> [Task prompt] Each line from the one containing "Click the chart" to the end of the records should be copied exactly, and no other line.

> [Data section]
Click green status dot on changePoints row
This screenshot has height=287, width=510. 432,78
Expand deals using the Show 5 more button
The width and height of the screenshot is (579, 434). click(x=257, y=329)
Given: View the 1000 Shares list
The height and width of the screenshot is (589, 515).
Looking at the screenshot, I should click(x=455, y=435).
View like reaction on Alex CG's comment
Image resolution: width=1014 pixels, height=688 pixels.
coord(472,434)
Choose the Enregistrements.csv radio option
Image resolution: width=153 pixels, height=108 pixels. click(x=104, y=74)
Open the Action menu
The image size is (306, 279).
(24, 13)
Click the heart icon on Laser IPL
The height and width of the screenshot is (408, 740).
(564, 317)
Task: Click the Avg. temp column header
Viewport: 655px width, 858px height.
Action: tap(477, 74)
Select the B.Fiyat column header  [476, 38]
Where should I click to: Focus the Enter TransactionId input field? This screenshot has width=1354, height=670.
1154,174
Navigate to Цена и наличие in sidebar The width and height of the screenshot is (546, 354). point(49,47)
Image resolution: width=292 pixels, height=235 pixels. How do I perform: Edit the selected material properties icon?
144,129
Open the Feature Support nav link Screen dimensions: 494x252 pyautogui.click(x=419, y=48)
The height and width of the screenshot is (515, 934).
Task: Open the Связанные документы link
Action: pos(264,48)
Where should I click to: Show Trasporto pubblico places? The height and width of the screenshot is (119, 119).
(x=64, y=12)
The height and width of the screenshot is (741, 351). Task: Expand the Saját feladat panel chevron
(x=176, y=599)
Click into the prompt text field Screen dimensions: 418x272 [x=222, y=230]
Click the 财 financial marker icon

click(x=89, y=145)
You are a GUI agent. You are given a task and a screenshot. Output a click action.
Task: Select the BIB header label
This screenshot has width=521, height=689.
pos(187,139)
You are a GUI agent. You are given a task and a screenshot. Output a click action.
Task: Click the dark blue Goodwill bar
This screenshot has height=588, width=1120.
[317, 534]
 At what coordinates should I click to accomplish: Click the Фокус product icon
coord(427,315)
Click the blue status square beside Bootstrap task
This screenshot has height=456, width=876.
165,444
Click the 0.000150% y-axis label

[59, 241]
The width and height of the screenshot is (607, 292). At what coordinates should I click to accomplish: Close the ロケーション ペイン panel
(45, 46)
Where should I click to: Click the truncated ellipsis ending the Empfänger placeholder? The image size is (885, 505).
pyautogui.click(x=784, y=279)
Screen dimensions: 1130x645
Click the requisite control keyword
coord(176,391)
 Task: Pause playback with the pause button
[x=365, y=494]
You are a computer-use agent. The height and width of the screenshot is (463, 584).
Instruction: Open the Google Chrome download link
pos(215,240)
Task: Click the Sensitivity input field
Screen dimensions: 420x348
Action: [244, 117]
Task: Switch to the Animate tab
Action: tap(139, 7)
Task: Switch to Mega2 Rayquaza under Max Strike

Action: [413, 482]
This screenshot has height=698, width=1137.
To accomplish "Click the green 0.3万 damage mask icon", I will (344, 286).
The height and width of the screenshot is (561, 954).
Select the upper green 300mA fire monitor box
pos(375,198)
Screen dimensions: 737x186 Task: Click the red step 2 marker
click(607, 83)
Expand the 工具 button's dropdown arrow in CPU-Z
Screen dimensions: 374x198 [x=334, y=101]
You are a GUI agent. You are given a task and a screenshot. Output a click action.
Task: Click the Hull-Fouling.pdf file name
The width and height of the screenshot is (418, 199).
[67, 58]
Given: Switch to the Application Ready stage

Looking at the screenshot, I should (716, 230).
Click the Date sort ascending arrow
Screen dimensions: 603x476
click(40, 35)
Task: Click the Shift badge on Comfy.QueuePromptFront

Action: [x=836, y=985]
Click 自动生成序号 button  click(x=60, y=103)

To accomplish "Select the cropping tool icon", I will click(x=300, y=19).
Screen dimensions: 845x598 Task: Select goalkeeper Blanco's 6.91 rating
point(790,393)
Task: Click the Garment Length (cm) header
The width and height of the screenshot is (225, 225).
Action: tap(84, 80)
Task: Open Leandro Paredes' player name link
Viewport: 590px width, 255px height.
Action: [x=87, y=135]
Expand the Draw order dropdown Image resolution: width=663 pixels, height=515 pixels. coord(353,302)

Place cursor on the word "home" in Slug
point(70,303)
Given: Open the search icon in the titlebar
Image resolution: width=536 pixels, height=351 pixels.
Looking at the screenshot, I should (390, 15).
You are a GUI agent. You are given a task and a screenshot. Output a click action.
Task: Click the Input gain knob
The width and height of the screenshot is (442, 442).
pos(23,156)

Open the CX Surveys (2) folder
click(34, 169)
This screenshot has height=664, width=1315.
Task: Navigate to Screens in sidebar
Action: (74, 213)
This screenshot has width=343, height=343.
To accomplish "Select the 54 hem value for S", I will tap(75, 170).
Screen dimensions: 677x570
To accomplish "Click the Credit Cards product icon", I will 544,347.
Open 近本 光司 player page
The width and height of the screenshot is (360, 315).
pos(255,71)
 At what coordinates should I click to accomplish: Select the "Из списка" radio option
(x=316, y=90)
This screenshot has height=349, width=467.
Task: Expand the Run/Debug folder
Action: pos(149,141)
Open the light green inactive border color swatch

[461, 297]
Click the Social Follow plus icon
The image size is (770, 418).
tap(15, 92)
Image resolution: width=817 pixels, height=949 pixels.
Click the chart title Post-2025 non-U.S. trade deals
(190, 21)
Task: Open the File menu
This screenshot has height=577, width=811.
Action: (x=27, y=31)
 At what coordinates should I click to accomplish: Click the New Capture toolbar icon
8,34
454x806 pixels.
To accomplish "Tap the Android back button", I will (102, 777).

> [Response to the task]
Click the chart title Post-2025 non-U.S. trade deals
(190, 21)
Task: Open the File menu
This screenshot has height=577, width=811.
Action: (x=27, y=31)
 At what coordinates should I click to accomplish: Click the New Capture toolbar icon
8,34
454x806 pixels.
To accomplish "Tap the Android back button", I will (102, 777).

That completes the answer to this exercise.